### THE PROBLEM
Can you rewrite the entries from the start through the line containing "center [770, 122].", substituting "location" for "coordinates" and leaving everything else unchanged?

(Data records)

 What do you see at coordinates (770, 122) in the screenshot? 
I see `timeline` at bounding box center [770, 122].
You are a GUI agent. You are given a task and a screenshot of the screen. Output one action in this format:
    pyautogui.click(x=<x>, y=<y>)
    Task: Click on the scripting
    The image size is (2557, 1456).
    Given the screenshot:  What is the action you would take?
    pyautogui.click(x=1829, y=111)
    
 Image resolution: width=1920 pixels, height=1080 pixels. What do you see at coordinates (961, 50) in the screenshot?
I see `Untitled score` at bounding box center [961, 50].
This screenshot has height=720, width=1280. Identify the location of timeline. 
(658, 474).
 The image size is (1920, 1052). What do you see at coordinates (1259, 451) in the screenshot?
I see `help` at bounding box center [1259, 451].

### RESPONSE TO THIS TASK
 What do you see at location (770, 122) in the screenshot? 
I see `timeline` at bounding box center [770, 122].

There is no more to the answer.